Frankenstein, petecas caídas e um pouco de anestesia
Edição #291: Sobre parar e voltar a escrever
Fui engolida nas últimas semanas pelo trabalho e mestrado. No entanto, seria uma mentira dizer que não sobrou tempo para mais nada: é só abrir o celular para descobrir que gastei quase quatro horas em joguinhos. Tem um de somar os números que virou um novo vício. Outras três foram para o Instagram - e nem de longe a parte profissional foi responsável tudo isso. Eu gosto mesmo é de assistir reels de receitas e de gente fazendo besteira. Tenho plena consciência que estas horas seriam mais do suficiente para escrever algumas edições da newsletter. Mas precisei deixar a peteca cair na semana passada.
Não escrevo isso em um tom de autopenitência, mas sim como uma observação. Eu não quis escrever na semana passada. Viajei a trabalho para Las Vegas, vivi uma mudança grande de fuso, passei os dias entre uma feira e reuniões e as noites entre jantares e coqueteis de trabalho. No tempinho livre, eu queria adiantar as leituras do mestrado e anestesiar meu cérebro um pouco. Eu preciso disso.
Estou fazendo um trabalho incrível para esta disciplina no mestrado: uma comparação entre o filme Pobres criaturas e o livro Frankenstein. Argumentei comigo mesma que eu precisava também ler o livro que deu origem ao filme - e Poor Things, de Alasdair Gray, foi a leitura escolhida para essa semana de trabalho e bagunça em Las Vegas. Ainda preciso escrever aqui como foi incrível conhecer uma nova versão da minha querida Bella Baxter.
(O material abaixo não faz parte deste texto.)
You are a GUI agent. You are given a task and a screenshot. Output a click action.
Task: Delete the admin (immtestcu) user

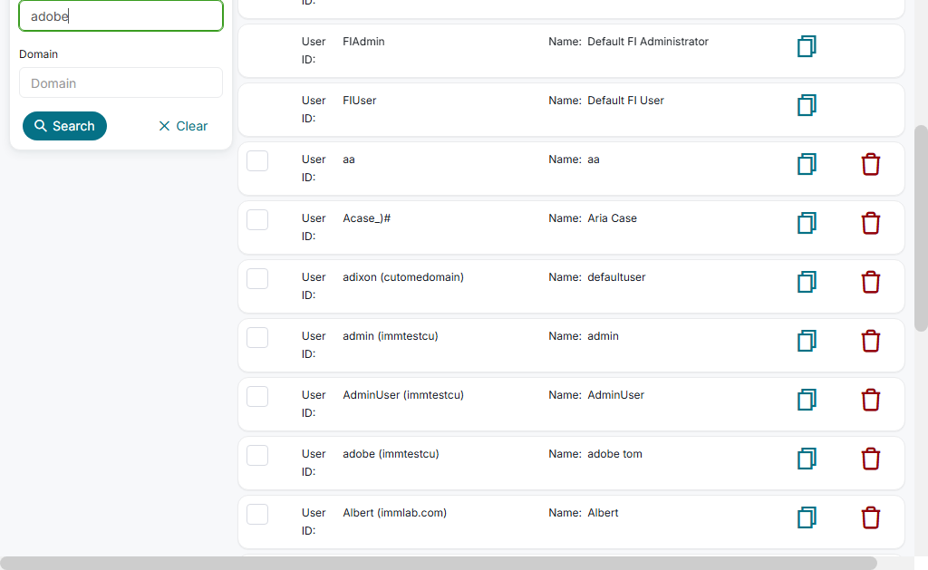coord(870,341)
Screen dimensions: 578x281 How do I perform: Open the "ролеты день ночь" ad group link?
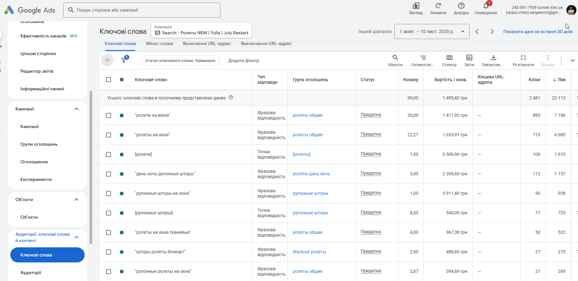point(311,174)
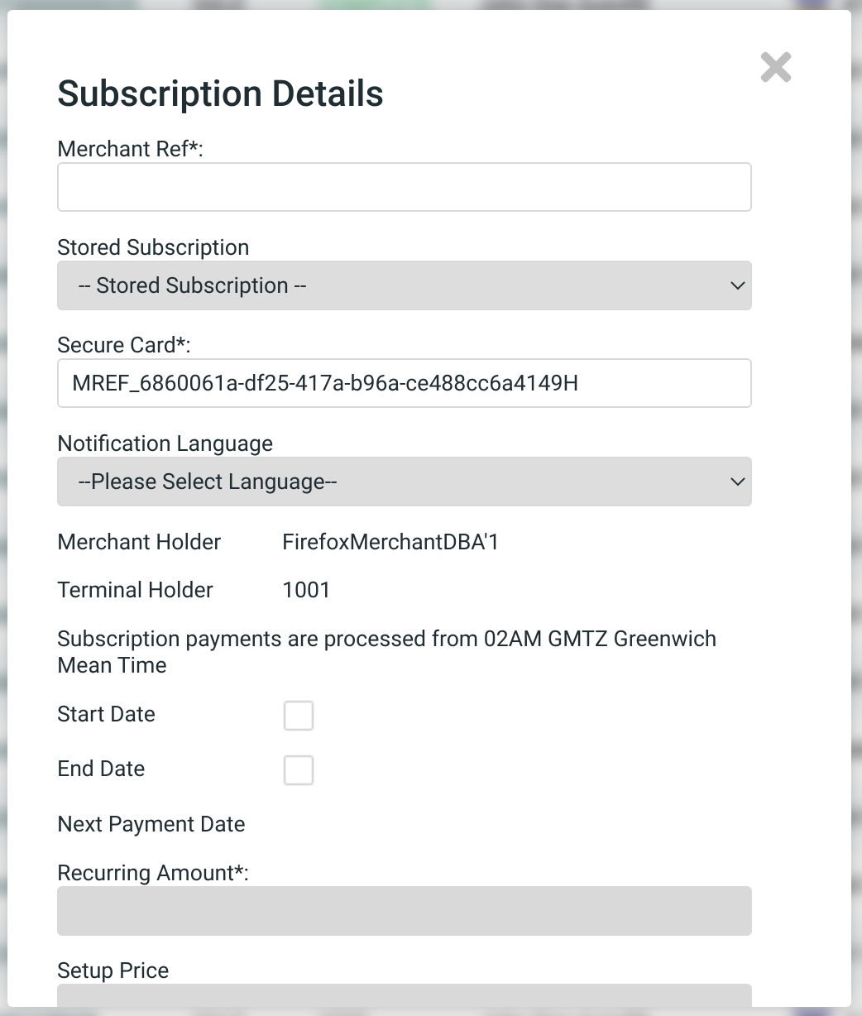Click the Notification Language label

pos(165,443)
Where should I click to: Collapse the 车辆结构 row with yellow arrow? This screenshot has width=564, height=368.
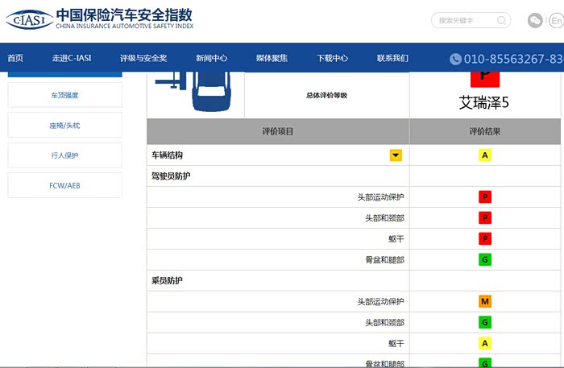point(396,155)
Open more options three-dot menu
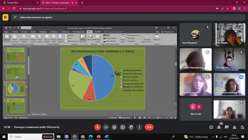The width and height of the screenshot is (248, 140). (x=140, y=127)
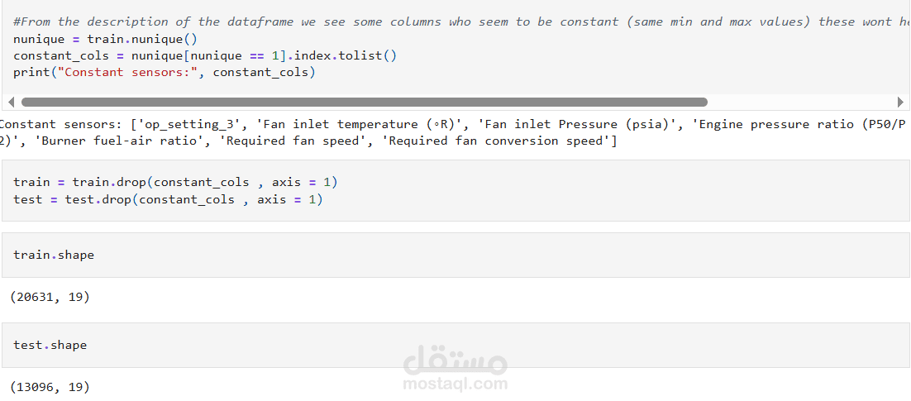Viewport: 911px width, 401px height.
Task: Open the mostaql.com watermark text
Action: [x=455, y=384]
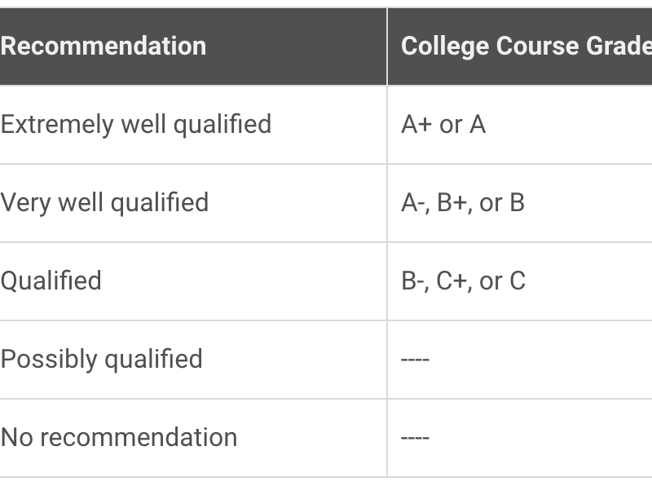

Não tive espaço mental algum para escrever uma edição aqui. E eu, que me orgulho tanto de não pular uma única edição, me permiti me dar uma semana de férias da newsletter. Foi ótimo, necessário e tudo aquilo que a gente diz a si mesmo quando precisa se justificar de algo. Mas aconteceu exatamente o que eu sabia que iria acontecer: eu travei.
Continuei tendo todas as desculpas do mundo nesta semana: muito trabalho, novas responsabilidades, um artigo atrasado no mestrado, mil saudades para matar das minhas duas meninas. E fui encontrando cada vez mais desculpas para pular mais uma edição aqui.
Minha experiência me ensinou que é muito mais fácil escrever toda semana do que a cada duas. Existe um ritmo, uma energia, um olhar atento ao mundo que é a alquimia necessária para cada edição que publico aqui. Entendi que a única forma de destravar é começar a escrever a primeira coisa que aparece na minha cabeça. Que a única forma de encontrar tempo é cavar em meio às fendas da rotina.
Esta edição nasceu espremida entre a mamografia de rotina e a ida para o escritório, enquanto tinjo o cabelo. Na correria antes de o dia começar pra valer e a enxurrada de emails e mensagens de WhatsApp tomarem o lugar de quaisquer outras preocupações. Como um pequeno protesto de autonomia: não vou começar a fazer relatório algum antes de escrever. Ela chega atrasada na sua caixa de entrada, mas nasce com orgulho. Um pequeno ato de resistência e de força ao quebrar a inércia. Uma afirmação: escrevo porque gosto de escrever.
PS: As respostas aos comentários estão todas travadas também. Mas logo retomo, tá?
Quando a gente está no movimento é mais fácil. O problema está na pausa, né? Voltar fica mais difícil. Estou nessa exata situação. Mas estou entrando naquele ritmo “frenético” que nos leva a fazer várias coisas. Ele é ruim, quando em excesso, mas pode gerar bons resultados, desde que usado com cautela.
Carol, vivem falando por aí que os escritores vivem falando de escrever e principalmente, da dificuldade em fazê-lo, mas é fato (pelo menos pra mim!) que gosto de ler sobre isso. Traz um aconchego saber que não estamos sozinhos nessa. Feliz pelo seu ato de resistência que nos devolveu a chance de te ler:) um beijo grande!